Tech giants like Microsoft, OpenAI, and Google also seem to be racing to build more agent capabilities to position their technologies as essential tools.
Source: LinkedIn
Despite scepticism, Devin, for instance, resolved nearly 14 out of every 100 issues, this advancement marked notable progress in AI’s capability to autonomously understand and address software development issues, enhancing its potential to support developers.
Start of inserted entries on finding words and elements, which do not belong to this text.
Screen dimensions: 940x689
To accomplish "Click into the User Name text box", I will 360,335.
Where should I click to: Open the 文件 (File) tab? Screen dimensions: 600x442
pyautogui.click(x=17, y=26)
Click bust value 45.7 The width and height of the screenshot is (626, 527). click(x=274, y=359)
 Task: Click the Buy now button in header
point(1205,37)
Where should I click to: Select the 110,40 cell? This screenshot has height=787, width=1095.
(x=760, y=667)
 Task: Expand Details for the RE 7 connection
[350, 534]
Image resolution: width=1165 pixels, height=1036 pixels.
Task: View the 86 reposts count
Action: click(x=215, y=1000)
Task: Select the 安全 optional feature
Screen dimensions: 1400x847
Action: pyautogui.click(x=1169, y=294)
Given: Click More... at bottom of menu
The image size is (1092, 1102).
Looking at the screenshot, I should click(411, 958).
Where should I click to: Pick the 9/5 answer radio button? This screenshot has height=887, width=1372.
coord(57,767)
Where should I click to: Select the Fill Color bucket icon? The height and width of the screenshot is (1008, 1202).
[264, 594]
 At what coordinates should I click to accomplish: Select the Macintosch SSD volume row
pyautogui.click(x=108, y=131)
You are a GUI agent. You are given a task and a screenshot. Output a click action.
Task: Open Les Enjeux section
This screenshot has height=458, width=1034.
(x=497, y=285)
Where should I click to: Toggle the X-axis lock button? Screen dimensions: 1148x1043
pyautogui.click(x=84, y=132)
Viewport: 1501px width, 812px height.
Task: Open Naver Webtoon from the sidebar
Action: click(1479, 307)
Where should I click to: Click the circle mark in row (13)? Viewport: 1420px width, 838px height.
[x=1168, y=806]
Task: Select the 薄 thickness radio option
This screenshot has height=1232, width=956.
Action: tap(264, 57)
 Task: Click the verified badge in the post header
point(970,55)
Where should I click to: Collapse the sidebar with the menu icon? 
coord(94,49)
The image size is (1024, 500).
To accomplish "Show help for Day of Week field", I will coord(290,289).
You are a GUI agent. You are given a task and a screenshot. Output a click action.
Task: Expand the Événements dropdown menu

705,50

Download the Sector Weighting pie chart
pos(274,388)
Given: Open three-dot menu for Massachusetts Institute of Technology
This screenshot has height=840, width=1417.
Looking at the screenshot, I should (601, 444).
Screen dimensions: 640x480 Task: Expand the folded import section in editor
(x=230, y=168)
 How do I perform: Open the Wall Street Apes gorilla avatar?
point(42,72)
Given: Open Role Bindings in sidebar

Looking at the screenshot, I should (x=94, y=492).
Devin can even do real jobs on Upwork!
It recently raised $175 million at a $2 billion valuation from Founders Fund.
Then there is Devika, an Indian open source AI software engineer capable of understanding human instructions, breaking them down into tasks, conducting research, and autonomously writing code to achieve set objectives.
All these developments further strengthen the belief held by many that the future of AI is going to be Agentic. “Honestly the path to AGI feels like a journey rather than a destination but I think agent workflows could help us take a small step forward on this very long journey,” as said by Andrew Ng.
Are You Ready?
“I think it’s very likely but perhaps not in a nice way,” said Kailash Nadh, CTO at Zerodha, told AIM, when asked about his opinion about agents running the internet.
Further, he said that there already exist agents taking instructions from us and going on the internet and getting them executed, and with LLMs it is only getting worse.
“I’ve seen bots… I’ve seen agents being used by people to order pizza. So, are we headed towards a future where this will be the case? I think absolutely!” said Nadh, adding that it is only a matter of time. “Is it going to be a nice one? I don’t know, I don’t think so. There are people who ruin everything.”
Even Ng said that the agents today don’t work fully reliably and that “they are kind of finicky”.
However, since we can iterate agents and they can recover from their failures, it makes them a lot more powerful. With continuously evolving agents, better agentic models, advanced tools and frameworks, the finicky aspects of agents might start to get reduced, painting an optimistic picture for the future.
Recent advancements like Anon building the identity backbone for the AI-powered Internet to enable billions of AI agents to securely access user accounts and transform our digital lives, also seem promising.
All of this could enable developers to build next-generation consumer and enterprise agent workflows, transforming how people interact with AI. Also, when done with security and proper frameworks in mind, the future of AI agents could be truly exciting!